Roberto Blanco Valdés
Roberto L. Blanco Valdés EL OJO PÚBLICO

OPINIÓN

Andreu Dalmau

21 dic 2018 . Actualizado a las 07:56 h.

De la indigna posición en que ha colocado al Gobierno de España su política de apaciguamiento a la desesperada con el secesionismo catalán da justa idea el hecho escandaloso que hoy tendrá lugar en Barcelona: un Consejo de Ministros sujeto a la vigilancia de miles de guardias civiles y policías nacionales y autonómicos movilizados con la finalidad de proteger al Ejecutivo de las amenazas de unos radicales previamente jaleados por el presidente de la Generalitat. El mismo presidente de la Generalitat al que Sánchez pretende seducir llevando a la capital catalana la reunión de su Ejecutivo tras aceptar ayer lo que durante semanas rechazó: una especie, tan ridícula como peligrosa, de encuentro en la cumbre entre gobiernos, como si Cataluña ya fuese independiente.

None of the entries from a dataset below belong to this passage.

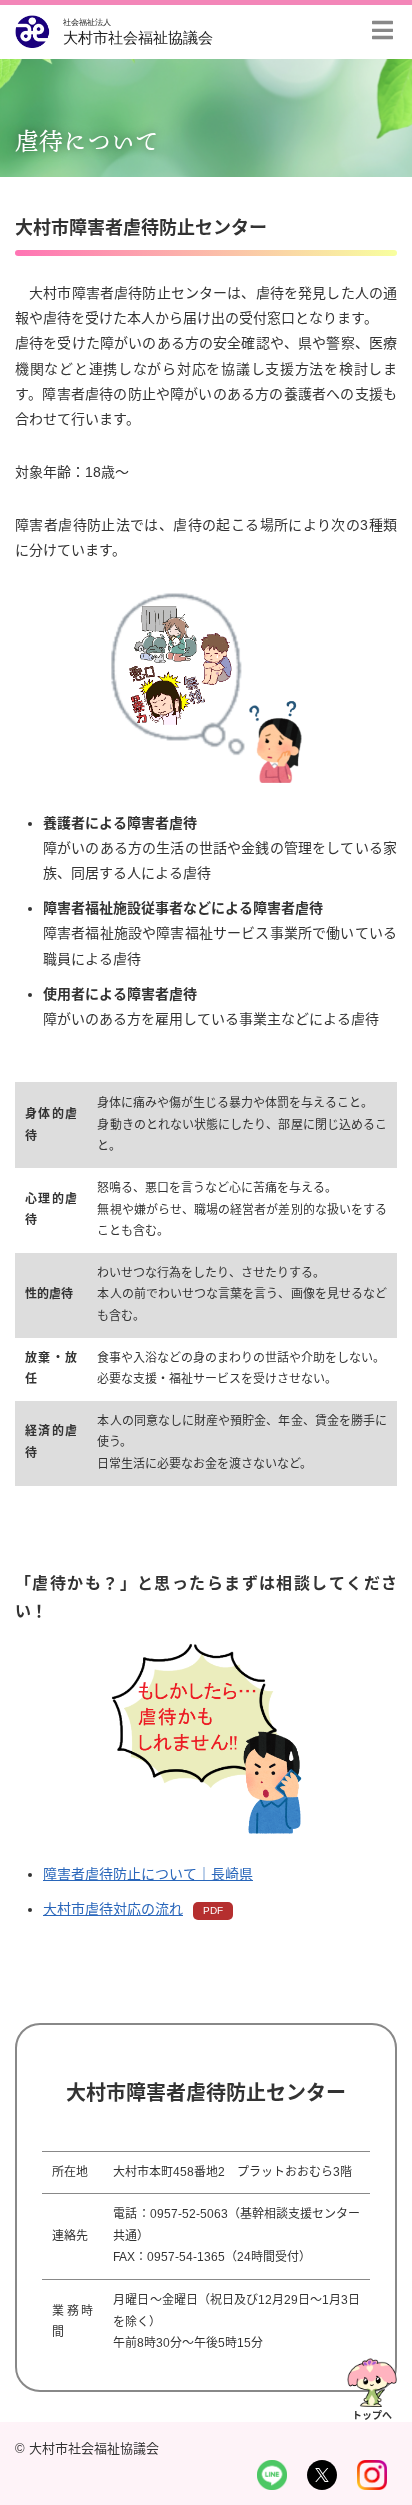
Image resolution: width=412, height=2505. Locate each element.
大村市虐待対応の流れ (113, 1909)
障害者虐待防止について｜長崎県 (148, 1874)
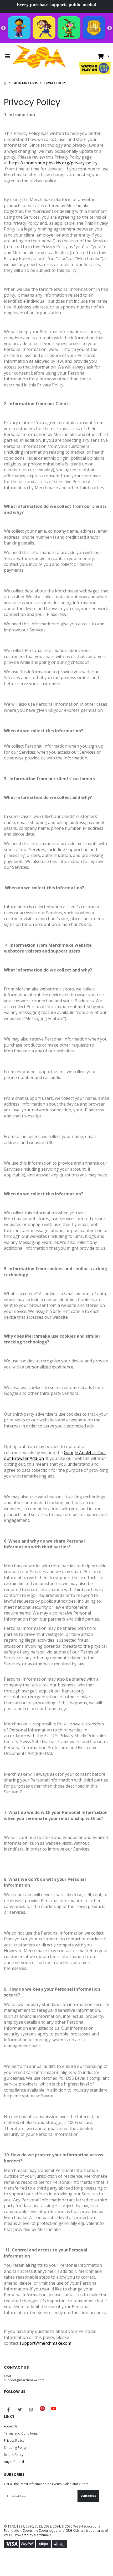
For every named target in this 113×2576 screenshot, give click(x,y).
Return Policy (13, 2454)
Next (109, 28)
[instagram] (31, 2409)
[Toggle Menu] (7, 56)
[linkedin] (64, 2406)
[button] (103, 57)
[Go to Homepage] (39, 56)
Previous (3, 28)
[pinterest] (42, 2408)
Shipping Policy (15, 2447)
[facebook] (8, 2409)
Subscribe (88, 2496)
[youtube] (53, 2408)
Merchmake (43, 2535)
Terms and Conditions (21, 2433)
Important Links (25, 83)
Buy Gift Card (14, 2462)
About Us (11, 2426)
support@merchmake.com (45, 2343)
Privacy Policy (14, 2440)
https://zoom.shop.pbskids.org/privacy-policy (53, 163)
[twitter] (20, 2409)
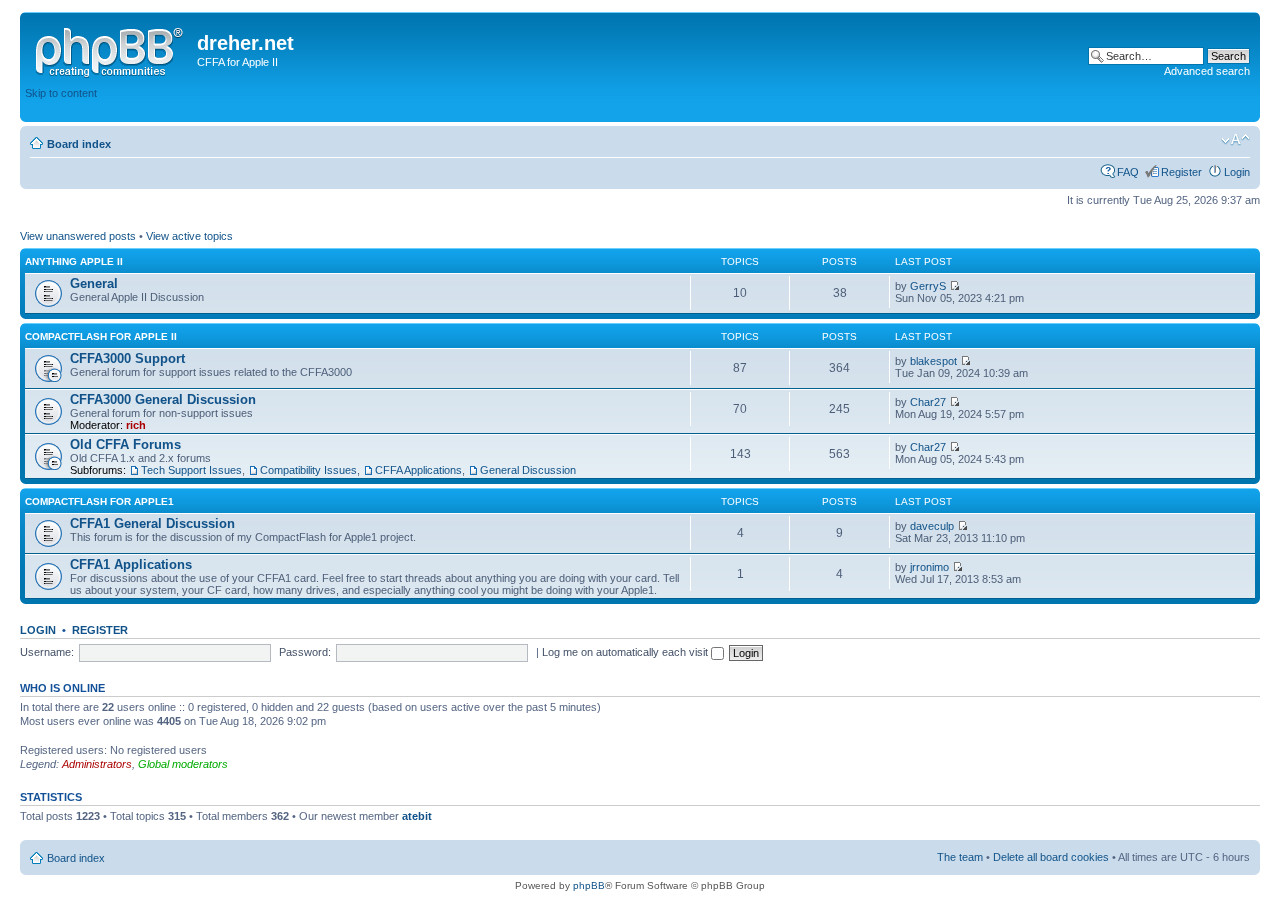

En Cataluña existe un gran problema desde que el nacionalismo no estatal que goza de más poder político en Europa -el catalán- decidió liarse la estelada a la cabeza y echarse al monte de una insurrección organizada por las instituciones autonómicas. Pero deducir de ahí que nuestro Estado democrático debe negociar bajo sus condiciones con los independentistas constituye un disparate que sólo sostienen los incautos, que creen que hablando se puede arreglar todo, y los que desde un fariseísmo obsceno dicen promover el diálogo cuando están defendiendo en realidad la rendición de la actual España de ciudadanos libres e iguales ante quienes quieren construir un Estado étnico catalán basado en la identidad ideológica y lingüística.

Es obvio que la única razón por la que Sánchez insiste en negociar con Torra es el espurio interés presidencial de contar en el Congreso con el apoyo de los diputados independentistas para estirar la legislatura todo lo posible, aunque sea al precio de dejar al país indefenso ante el matonismo creciente de quienes se atreven ya a hablar de guerra civil para conseguir sus objetivos. Y lo quiere hasta el punto de ir aceptando, chantaje tras chantaje, los que previamente rechazó.

Pero la negociación con los rebeldes constituiría también un auténtico dislate si estuviera guiada por el más acendrado patriotismo y no, como es el caso de la celebrada ayer en Cataluña, por los más oscuros intereses personales de un Sánchez en trágico precario.

Porque, para ser fructífero, cualquier diálogo con el secesionismo tiene que ir precedido de una triple e indispensable condición: el íntegro restablecimiento de la legalidad en Cataluña; el compromiso público y solemne de los insurrectos de que renuncian sin condiciones a su rebelión; y la aceptación de que fuera del respeto a la Constitución, a la ley y a las sentencias judiciales no hay nada de que hablar. Todo lo que no sea tal es un trágala. Y a eso, a un trágala en medio de un clima de violencia impulsado por aquellos a quienes se quiere apaciguar, es a lo que se ha prestado en Barcelona el presidente del Gobierno.